Rows for locating text and elements:
###

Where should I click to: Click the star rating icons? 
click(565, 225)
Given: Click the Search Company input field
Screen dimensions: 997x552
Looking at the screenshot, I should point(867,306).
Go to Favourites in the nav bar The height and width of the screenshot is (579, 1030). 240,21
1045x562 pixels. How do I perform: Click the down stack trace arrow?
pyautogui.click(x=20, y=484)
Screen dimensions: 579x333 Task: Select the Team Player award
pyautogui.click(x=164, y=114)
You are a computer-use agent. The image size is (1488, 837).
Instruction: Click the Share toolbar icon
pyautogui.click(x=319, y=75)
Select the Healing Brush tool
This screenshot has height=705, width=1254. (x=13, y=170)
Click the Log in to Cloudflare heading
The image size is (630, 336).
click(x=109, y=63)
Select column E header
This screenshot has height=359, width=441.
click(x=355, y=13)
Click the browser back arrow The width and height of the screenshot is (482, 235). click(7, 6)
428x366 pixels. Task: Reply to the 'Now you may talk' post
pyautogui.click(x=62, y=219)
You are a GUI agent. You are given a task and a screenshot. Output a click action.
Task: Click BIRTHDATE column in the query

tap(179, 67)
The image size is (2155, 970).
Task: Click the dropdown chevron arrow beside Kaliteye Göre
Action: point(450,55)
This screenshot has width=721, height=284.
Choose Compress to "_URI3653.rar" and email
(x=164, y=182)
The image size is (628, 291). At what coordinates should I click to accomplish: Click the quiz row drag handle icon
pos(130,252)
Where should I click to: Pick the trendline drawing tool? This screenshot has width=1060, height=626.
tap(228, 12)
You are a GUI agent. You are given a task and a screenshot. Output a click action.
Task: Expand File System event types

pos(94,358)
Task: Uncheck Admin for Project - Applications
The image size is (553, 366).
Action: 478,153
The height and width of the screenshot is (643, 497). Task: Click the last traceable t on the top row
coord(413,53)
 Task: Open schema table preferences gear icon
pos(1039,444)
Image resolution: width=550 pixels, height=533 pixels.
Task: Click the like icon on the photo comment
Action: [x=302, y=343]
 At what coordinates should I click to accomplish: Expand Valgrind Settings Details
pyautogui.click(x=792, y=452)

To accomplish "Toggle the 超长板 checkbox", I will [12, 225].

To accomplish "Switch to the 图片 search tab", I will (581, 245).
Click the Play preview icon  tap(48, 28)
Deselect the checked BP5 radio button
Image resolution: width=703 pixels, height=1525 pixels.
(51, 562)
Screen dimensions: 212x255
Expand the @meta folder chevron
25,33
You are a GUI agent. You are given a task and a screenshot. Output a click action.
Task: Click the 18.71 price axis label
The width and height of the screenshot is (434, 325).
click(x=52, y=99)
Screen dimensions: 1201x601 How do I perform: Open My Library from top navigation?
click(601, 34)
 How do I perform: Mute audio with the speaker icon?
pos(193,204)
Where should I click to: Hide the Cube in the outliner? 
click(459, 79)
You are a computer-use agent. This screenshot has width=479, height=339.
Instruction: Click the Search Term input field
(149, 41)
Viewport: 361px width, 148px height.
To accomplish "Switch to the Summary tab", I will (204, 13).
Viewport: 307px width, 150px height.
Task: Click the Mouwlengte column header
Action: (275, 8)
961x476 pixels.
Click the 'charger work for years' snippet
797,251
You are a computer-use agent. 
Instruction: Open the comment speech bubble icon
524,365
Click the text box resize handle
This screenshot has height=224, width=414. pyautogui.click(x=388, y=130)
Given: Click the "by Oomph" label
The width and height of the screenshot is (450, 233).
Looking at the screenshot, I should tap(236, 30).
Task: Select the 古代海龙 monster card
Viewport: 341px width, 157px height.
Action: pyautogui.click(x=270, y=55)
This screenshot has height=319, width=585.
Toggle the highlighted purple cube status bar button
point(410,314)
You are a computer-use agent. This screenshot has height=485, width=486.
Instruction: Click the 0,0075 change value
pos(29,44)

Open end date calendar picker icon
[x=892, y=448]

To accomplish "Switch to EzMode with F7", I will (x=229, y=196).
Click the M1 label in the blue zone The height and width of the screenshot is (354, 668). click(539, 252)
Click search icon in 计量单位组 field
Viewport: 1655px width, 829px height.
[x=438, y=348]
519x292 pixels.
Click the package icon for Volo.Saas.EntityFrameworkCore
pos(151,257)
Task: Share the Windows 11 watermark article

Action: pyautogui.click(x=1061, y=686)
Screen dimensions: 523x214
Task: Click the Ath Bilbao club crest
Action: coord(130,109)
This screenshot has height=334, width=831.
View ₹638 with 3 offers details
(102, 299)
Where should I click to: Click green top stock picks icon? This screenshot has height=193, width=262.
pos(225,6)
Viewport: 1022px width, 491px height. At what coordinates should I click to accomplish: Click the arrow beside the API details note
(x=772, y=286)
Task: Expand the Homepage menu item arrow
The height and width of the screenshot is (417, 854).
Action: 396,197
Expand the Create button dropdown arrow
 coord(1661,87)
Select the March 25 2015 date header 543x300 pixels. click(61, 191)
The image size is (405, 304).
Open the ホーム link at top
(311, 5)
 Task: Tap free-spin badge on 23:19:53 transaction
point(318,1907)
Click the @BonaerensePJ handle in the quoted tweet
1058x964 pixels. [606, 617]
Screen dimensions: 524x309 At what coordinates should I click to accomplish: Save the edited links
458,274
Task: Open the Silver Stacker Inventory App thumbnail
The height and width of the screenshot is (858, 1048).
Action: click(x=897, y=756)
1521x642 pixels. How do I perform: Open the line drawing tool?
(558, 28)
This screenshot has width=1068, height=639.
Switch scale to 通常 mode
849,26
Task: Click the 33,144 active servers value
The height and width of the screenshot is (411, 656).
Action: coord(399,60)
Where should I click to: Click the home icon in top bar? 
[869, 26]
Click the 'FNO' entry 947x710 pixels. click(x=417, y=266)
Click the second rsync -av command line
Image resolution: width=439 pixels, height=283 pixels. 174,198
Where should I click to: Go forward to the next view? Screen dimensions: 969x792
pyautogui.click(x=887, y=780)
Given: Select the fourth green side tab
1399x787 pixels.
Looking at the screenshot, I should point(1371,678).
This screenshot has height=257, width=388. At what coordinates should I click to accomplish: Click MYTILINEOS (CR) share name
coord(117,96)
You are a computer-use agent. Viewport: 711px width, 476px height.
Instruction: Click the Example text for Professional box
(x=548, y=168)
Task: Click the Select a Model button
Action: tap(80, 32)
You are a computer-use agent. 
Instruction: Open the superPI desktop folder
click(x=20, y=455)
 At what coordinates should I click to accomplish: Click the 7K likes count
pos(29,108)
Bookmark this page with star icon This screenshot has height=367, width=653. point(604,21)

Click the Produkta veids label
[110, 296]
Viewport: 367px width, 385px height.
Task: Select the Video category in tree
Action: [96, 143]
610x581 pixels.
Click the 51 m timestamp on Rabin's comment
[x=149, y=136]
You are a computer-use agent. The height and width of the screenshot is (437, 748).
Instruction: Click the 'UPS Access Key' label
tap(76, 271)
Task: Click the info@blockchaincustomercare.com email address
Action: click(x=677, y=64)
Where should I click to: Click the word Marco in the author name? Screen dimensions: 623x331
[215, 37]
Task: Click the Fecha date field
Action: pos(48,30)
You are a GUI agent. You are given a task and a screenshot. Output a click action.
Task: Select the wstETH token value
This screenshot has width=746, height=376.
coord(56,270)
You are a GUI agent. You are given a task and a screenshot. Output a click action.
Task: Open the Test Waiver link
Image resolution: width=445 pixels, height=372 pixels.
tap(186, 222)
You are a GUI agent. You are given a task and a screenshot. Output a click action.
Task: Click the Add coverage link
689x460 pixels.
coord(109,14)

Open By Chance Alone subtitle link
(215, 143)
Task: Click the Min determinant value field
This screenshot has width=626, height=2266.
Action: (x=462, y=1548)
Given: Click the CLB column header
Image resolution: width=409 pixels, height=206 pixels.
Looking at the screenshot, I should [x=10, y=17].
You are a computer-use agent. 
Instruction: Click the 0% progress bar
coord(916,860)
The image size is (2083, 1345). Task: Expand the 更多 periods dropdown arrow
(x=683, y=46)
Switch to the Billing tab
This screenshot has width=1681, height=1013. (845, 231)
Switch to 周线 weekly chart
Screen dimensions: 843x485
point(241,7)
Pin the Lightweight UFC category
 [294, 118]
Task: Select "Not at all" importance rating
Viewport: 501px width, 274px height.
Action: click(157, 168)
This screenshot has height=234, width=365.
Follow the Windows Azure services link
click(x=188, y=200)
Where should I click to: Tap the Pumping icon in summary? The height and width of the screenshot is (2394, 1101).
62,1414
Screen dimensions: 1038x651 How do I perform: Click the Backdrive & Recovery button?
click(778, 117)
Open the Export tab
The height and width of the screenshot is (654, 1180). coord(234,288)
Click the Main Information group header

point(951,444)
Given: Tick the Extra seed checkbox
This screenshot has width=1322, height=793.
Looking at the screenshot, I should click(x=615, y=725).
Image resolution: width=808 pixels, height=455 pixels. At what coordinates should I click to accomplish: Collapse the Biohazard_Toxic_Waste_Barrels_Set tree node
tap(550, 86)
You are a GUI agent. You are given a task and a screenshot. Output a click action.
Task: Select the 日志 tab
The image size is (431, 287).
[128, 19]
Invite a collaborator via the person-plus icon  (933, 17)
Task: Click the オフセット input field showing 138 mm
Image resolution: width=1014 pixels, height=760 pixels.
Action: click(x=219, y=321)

###

# Problem to solve
Convert the rows from the very beginning through the line containing "Action: 478,153", inclusive, into a JSON list of strings with one string per line, omitting blank lines.

# Output of the exercise
[
  "Where should I click to: Click the star rating icons? ",
  "click(565, 225)",
  "Given: Click the Search Company input field",
  "Screen dimensions: 997x552",
  "Looking at the screenshot, I should point(867,306).",
  "Go to Favourites in the nav bar The height and width of the screenshot is (579, 1030). 240,21",
  "1045x562 pixels. How do I perform: Click the down stack trace arrow?",
  "pyautogui.click(x=20, y=484)",
  "Screen dimensions: 579x333 Task: Select the Team Player award",
  "pyautogui.click(x=164, y=114)",
  "You are a computer-use agent. The image size is (1488, 837).",
  "Instruction: Click the Share toolbar icon",
  "pyautogui.click(x=319, y=75)",
  "Select the Healing Brush tool",
  "This screenshot has height=705, width=1254. (x=13, y=170)",
  "Click the Log in to Cloudflare heading",
  "The image size is (630, 336).",
  "click(x=109, y=63)",
  "Select column E header",
  "This screenshot has height=359, width=441.",
  "click(x=355, y=13)",
  "Click the browser back arrow The width and height of the screenshot is (482, 235). click(7, 6)",
  "428x366 pixels. Task: Reply to the 'Now you may talk' post",
  "pyautogui.click(x=62, y=219)",
  "You are a GUI agent. You are given a task and a screenshot. Output a click action.",
  "Task: Click BIRTHDATE column in the query",
  "tap(179, 67)",
  "The image size is (2155, 970).",
  "Task: Click the dropdown chevron arrow beside Kaliteye Göre",
  "Action: point(450,55)",
  "This screenshot has width=721, height=284.",
  "Choose Compress to \"_URI3653.rar\" and email",
  "(x=164, y=182)",
  "The image size is (628, 291). At what coordinates should I click to accomplish: Click the quiz row drag handle icon",
  "pos(130,252)",
  "Where should I click to: Pick the trendline drawing tool? This screenshot has width=1060, height=626.",
  "tap(228, 12)",
  "You are a GUI agent. You are given a task and a screenshot. Output a click action.",
  "Task: Expand File System event types",
  "pos(94,358)",
  "Task: Uncheck Admin for Project - Applications",
  "The image size is (553, 366).",
  "Action: 478,153"
]